University and College Union General Secretary, Sally Hunt, released a statement warning that such cuts would be counter-productive: “investment in further and higher education benefits society, offers a great return for the taxpayer and should continue to be a major priority for government”.
According to education leaders, although more young people are continuing education than ever before, this trend is at risk if funding is cut by the proposed 33%.
Speaking on the issue, UUEAS Postgraduate Education Officer, Liam McCafferty said: “College cuts are pernicious, because they hit the poorest hardest. The fact that the government hasn’t ruled out further cuts to colleges are therefore terrifying, and will make it even harder for young people in North Norfolk to get the skills they need to get employment or access Higher Education”.

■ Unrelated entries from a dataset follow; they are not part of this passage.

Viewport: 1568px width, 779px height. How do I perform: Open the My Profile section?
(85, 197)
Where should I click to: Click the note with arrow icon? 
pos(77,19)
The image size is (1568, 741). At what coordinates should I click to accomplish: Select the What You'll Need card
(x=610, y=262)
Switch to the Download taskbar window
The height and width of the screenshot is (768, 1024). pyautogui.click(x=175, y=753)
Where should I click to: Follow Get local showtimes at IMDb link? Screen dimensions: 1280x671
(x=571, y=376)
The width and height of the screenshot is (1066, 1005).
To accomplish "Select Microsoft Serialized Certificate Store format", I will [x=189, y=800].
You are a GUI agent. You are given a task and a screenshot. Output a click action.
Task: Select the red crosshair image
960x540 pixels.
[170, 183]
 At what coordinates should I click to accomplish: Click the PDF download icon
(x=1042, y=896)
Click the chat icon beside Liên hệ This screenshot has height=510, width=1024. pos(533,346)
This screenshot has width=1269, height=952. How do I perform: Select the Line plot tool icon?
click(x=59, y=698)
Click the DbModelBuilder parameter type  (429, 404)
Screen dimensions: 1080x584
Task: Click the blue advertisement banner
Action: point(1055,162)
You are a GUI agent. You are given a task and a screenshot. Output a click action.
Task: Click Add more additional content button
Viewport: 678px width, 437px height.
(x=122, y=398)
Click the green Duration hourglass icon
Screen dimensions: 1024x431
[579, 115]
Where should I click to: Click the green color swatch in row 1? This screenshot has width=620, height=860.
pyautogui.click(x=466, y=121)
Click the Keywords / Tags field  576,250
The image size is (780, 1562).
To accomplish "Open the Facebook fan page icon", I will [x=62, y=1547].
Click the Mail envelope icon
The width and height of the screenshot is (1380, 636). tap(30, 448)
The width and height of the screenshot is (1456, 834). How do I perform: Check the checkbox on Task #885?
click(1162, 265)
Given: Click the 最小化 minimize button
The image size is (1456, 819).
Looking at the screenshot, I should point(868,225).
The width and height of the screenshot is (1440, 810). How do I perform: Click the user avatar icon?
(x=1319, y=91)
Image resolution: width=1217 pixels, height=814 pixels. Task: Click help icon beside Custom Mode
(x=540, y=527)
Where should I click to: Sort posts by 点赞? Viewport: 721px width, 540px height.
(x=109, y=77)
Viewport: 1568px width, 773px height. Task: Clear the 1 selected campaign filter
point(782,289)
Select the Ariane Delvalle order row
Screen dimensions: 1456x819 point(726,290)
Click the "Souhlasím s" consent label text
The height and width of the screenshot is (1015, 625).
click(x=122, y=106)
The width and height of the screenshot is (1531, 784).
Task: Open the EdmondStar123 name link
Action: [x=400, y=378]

With only six months to go until the general election, the Chancellor’s announcement may prove to be key when students decide who to vote for come 7th May. Prime Minister David Cameron said in a recent statement that most of the recent cuts have achieved their economic aims. However, the uncertainty surrounding higher education is likely to be one of the most important issues for both local Norwich candidates and national political parties over the coming months.